Tuesday last week, after class, I had to go up to Baguio for training and come back on Thursday in time for my flight to Cebu the following day. I asked for prayers from everyone I know because I was so scared to travel alone on a rainy night. Little did I know that Pepeng was still in the Philippine area of responsibility. Yes, catastrophic thinking sometimes turns to be real.
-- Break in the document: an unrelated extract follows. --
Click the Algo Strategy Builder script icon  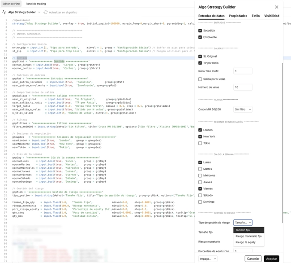coord(4,12)
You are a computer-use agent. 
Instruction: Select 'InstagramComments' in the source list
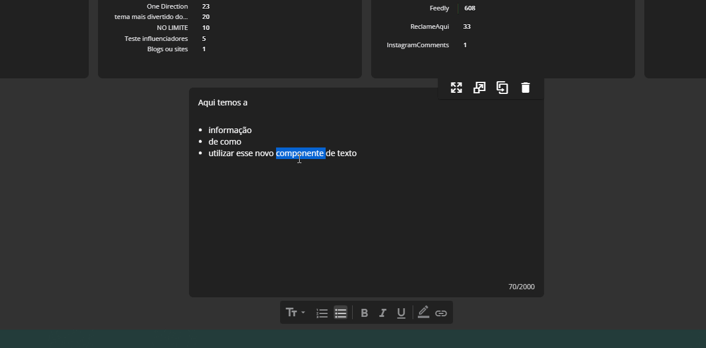(417, 45)
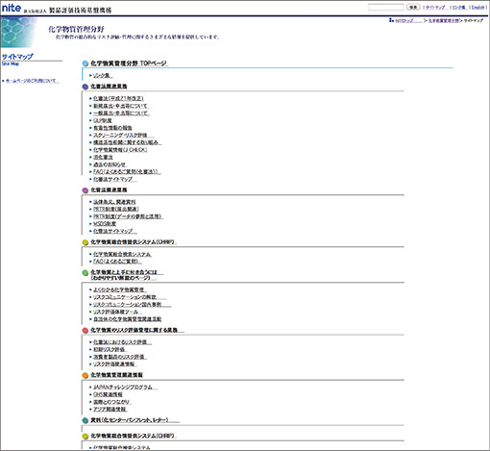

I reached Baguio on Wednesday morning. Rain was non-stop. We couldn’t see anything beyond the pine trees outside the window of our training room—it was all white with fog outside. Thursday morning wasn’t any different. By 11am, I called the bus station to ask the schedule going back to Manila. They said they weren’t sure if there would be any trip that day because of the weather; but if there would be enough passengers to fill a bus, then MAYBE there’d be one. I frantically texted people asking for prayers—maybe I was overreacting (again)…but then, maybe I had a hunch of what was about to happen.
Someone from the seminar had to leave at 1pm for Pampanga. Knowing my predicament, he said he’d keep me updated if it’s okay to travel down south. I then decided to take chances and went to the bus station—anyway if I couldn’t get a ride home I could always go back to the training venue and stay there until the weather gets better. As soon I stepped in the terminal the guard asked “Cubao? (affirmative) Ayan ang bus o, paalis na.” Oh God of perfect timing!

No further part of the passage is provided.